**DIRECTIONS FOR THIS TASK**
Print all the data, keeping every line exactly as it is.

___ RECORDS SUPPLIED ___

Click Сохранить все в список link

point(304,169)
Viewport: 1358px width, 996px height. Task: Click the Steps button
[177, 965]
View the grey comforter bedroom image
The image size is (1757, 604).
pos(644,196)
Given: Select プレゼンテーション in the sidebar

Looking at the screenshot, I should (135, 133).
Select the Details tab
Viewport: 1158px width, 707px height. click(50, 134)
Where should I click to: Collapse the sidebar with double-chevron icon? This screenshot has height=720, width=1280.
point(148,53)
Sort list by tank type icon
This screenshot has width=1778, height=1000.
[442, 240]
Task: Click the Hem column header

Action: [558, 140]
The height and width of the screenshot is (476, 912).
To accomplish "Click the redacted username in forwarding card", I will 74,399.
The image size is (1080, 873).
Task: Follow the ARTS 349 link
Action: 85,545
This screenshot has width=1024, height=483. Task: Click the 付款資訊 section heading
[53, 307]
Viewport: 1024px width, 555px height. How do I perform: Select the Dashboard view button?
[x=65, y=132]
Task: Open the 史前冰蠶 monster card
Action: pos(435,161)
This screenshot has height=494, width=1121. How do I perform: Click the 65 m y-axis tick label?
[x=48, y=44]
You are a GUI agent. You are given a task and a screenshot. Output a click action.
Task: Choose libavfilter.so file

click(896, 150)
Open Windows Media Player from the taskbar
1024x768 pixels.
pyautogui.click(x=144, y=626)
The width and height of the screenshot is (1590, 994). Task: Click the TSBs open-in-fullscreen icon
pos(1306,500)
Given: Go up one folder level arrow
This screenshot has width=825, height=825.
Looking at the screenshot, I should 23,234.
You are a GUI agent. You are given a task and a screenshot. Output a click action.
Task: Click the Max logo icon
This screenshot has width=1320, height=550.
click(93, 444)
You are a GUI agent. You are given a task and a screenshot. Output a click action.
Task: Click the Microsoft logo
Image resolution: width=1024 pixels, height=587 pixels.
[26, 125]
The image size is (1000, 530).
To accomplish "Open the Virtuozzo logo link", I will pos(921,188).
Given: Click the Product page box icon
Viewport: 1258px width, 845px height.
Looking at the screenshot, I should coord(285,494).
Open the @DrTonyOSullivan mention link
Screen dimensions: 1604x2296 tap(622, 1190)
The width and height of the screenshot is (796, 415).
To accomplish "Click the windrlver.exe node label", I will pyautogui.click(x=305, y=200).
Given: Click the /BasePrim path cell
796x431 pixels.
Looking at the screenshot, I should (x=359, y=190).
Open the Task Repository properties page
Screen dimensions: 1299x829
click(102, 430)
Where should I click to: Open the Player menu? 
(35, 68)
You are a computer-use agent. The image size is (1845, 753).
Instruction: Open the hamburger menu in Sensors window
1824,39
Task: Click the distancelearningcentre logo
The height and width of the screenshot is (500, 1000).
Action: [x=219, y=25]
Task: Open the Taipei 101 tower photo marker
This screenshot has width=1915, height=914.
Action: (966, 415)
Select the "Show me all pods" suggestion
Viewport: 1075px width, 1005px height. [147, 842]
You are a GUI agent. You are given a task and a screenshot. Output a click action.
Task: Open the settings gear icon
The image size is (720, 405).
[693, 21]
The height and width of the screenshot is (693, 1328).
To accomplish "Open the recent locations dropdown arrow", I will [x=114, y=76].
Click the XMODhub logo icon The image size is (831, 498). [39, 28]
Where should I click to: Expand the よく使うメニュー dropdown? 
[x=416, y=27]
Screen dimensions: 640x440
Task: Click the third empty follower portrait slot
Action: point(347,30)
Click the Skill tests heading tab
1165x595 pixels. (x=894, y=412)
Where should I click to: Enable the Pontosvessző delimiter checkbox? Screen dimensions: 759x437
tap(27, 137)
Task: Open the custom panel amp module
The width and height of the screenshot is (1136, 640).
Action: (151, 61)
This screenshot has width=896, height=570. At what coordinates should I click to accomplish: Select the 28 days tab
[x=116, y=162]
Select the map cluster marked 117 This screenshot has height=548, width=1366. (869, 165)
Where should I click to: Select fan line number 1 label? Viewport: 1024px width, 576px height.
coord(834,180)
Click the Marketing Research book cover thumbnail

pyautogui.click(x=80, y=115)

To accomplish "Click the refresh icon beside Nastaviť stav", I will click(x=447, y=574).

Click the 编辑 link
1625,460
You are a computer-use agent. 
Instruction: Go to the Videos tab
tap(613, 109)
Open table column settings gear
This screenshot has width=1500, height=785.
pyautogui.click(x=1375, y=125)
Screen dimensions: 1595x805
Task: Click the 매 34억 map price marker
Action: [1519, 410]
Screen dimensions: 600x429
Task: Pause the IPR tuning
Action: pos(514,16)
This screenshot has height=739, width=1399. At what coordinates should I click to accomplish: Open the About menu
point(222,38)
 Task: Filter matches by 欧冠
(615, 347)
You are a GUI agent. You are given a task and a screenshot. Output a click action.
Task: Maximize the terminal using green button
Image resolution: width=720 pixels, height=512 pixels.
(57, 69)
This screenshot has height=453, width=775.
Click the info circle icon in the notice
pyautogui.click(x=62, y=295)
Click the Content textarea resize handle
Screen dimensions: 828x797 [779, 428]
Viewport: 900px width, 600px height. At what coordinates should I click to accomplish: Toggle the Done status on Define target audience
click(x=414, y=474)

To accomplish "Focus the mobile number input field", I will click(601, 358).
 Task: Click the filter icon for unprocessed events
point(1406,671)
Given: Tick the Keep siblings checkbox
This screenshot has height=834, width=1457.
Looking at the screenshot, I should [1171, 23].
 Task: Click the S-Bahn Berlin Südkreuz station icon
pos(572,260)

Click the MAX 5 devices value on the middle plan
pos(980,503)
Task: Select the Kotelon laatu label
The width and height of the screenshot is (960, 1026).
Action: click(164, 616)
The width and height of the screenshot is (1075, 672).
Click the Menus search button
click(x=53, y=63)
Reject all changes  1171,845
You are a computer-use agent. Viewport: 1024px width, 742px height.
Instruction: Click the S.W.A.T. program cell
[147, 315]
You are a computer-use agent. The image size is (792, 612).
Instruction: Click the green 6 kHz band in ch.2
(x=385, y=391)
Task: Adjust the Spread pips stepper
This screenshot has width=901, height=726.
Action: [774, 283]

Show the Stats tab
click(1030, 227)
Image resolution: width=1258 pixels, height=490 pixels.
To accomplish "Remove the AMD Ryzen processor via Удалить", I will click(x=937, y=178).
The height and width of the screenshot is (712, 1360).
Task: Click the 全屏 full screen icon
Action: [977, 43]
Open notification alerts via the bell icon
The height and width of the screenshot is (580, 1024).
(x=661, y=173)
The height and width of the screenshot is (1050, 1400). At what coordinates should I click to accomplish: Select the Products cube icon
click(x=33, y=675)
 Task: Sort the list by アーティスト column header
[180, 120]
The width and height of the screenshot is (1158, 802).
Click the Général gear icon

___

**SOLUTION FOR THIS EXERCISE**
Click Сохранить все в список link

point(304,169)
Viewport: 1358px width, 996px height. Task: Click the Steps button
[177, 965]
View the grey comforter bedroom image
The image size is (1757, 604).
pos(644,196)
Given: Select プレゼンテーション in the sidebar

Looking at the screenshot, I should (135, 133).
Select the Details tab
Viewport: 1158px width, 707px height. click(50, 134)
Where should I click to: Collapse the sidebar with double-chevron icon? This screenshot has height=720, width=1280.
point(148,53)
Sort list by tank type icon
This screenshot has width=1778, height=1000.
[442, 240]
Task: Click the Hem column header

Action: [558, 140]
The height and width of the screenshot is (476, 912).
To accomplish "Click the redacted username in forwarding card", I will 74,399.
The image size is (1080, 873).
Task: Follow the ARTS 349 link
Action: 85,545
This screenshot has width=1024, height=483. Task: Click the 付款資訊 section heading
[53, 307]
Viewport: 1024px width, 555px height. How do I perform: Select the Dashboard view button?
[x=65, y=132]
Task: Open the 史前冰蠶 monster card
Action: pos(435,161)
This screenshot has height=494, width=1121. How do I perform: Click the 65 m y-axis tick label?
[x=48, y=44]
You are a GUI agent. You are given a task and a screenshot. Output a click action.
Task: Choose libavfilter.so file

click(896, 150)
Open Windows Media Player from the taskbar
1024x768 pixels.
pyautogui.click(x=144, y=626)
The width and height of the screenshot is (1590, 994). Task: Click the TSBs open-in-fullscreen icon
pos(1306,500)
Given: Go up one folder level arrow
This screenshot has width=825, height=825.
Looking at the screenshot, I should 23,234.
You are a GUI agent. You are given a task and a screenshot. Output a click action.
Task: Click the Max logo icon
This screenshot has width=1320, height=550.
click(93, 444)
You are a GUI agent. You are given a task and a screenshot. Output a click action.
Task: Click the Microsoft logo
Image resolution: width=1024 pixels, height=587 pixels.
[26, 125]
The image size is (1000, 530).
To accomplish "Open the Virtuozzo logo link", I will pos(921,188).
Given: Click the Product page box icon
Viewport: 1258px width, 845px height.
Looking at the screenshot, I should coord(285,494).
Open the @DrTonyOSullivan mention link
Screen dimensions: 1604x2296 tap(622, 1190)
The width and height of the screenshot is (796, 415).
To accomplish "Click the windrlver.exe node label", I will pyautogui.click(x=305, y=200).
Given: Click the /BasePrim path cell
796x431 pixels.
Looking at the screenshot, I should (x=359, y=190).
Open the Task Repository properties page
Screen dimensions: 1299x829
click(102, 430)
Where should I click to: Open the Player menu? 
(35, 68)
You are a computer-use agent. The image size is (1845, 753).
Instruction: Open the hamburger menu in Sensors window
1824,39
Task: Click the distancelearningcentre logo
The height and width of the screenshot is (500, 1000).
Action: [x=219, y=25]
Task: Open the Taipei 101 tower photo marker
This screenshot has width=1915, height=914.
Action: (966, 415)
Select the "Show me all pods" suggestion
Viewport: 1075px width, 1005px height. [147, 842]
You are a GUI agent. You are given a task and a screenshot. Output a click action.
Task: Open the settings gear icon
The image size is (720, 405).
[693, 21]
The height and width of the screenshot is (693, 1328).
To accomplish "Open the recent locations dropdown arrow", I will [x=114, y=76].
Click the XMODhub logo icon The image size is (831, 498). [39, 28]
Where should I click to: Expand the よく使うメニュー dropdown? 
[x=416, y=27]
Screen dimensions: 640x440
Task: Click the third empty follower portrait slot
Action: point(347,30)
Click the Skill tests heading tab
1165x595 pixels. (x=894, y=412)
Where should I click to: Enable the Pontosvessző delimiter checkbox? Screen dimensions: 759x437
tap(27, 137)
Task: Open the custom panel amp module
The width and height of the screenshot is (1136, 640).
Action: (151, 61)
This screenshot has width=896, height=570. At what coordinates should I click to accomplish: Select the 28 days tab
[x=116, y=162]
Select the map cluster marked 117 This screenshot has height=548, width=1366. (869, 165)
Where should I click to: Select fan line number 1 label? Viewport: 1024px width, 576px height.
coord(834,180)
Click the Marketing Research book cover thumbnail

pyautogui.click(x=80, y=115)

To accomplish "Click the refresh icon beside Nastaviť stav", I will click(x=447, y=574).

Click the 编辑 link
1625,460
You are a computer-use agent. 
Instruction: Go to the Videos tab
tap(613, 109)
Open table column settings gear
This screenshot has width=1500, height=785.
pyautogui.click(x=1375, y=125)
Screen dimensions: 1595x805
Task: Click the 매 34억 map price marker
Action: [1519, 410]
Screen dimensions: 600x429
Task: Pause the IPR tuning
Action: pos(514,16)
This screenshot has height=739, width=1399. At what coordinates should I click to accomplish: Open the About menu
point(222,38)
 Task: Filter matches by 欧冠
(615, 347)
You are a GUI agent. You are given a task and a screenshot. Output a click action.
Task: Maximize the terminal using green button
Image resolution: width=720 pixels, height=512 pixels.
(57, 69)
This screenshot has height=453, width=775.
Click the info circle icon in the notice
pyautogui.click(x=62, y=295)
Click the Content textarea resize handle
Screen dimensions: 828x797 [779, 428]
Viewport: 900px width, 600px height. At what coordinates should I click to accomplish: Toggle the Done status on Define target audience
click(x=414, y=474)

To accomplish "Focus the mobile number input field", I will click(601, 358).
 Task: Click the filter icon for unprocessed events
point(1406,671)
Given: Tick the Keep siblings checkbox
This screenshot has height=834, width=1457.
Looking at the screenshot, I should [1171, 23].
 Task: Click the S-Bahn Berlin Südkreuz station icon
pos(572,260)

Click the MAX 5 devices value on the middle plan
pos(980,503)
Task: Select the Kotelon laatu label
The width and height of the screenshot is (960, 1026).
Action: click(164, 616)
The width and height of the screenshot is (1075, 672).
Click the Menus search button
click(x=53, y=63)
Reject all changes  1171,845
You are a computer-use agent. Viewport: 1024px width, 742px height.
Instruction: Click the S.W.A.T. program cell
[147, 315]
You are a computer-use agent. The image size is (792, 612).
Instruction: Click the green 6 kHz band in ch.2
(x=385, y=391)
Task: Adjust the Spread pips stepper
This screenshot has width=901, height=726.
Action: [774, 283]

Show the Stats tab
click(1030, 227)
Image resolution: width=1258 pixels, height=490 pixels.
To accomplish "Remove the AMD Ryzen processor via Удалить", I will click(x=937, y=178).
The height and width of the screenshot is (712, 1360).
Task: Click the 全屏 full screen icon
Action: [977, 43]
Open notification alerts via the bell icon
The height and width of the screenshot is (580, 1024).
(x=661, y=173)
The height and width of the screenshot is (1050, 1400). At what coordinates should I click to accomplish: Select the Products cube icon
click(x=33, y=675)
 Task: Sort the list by アーティスト column header
[180, 120]
The width and height of the screenshot is (1158, 802).
Click the Général gear icon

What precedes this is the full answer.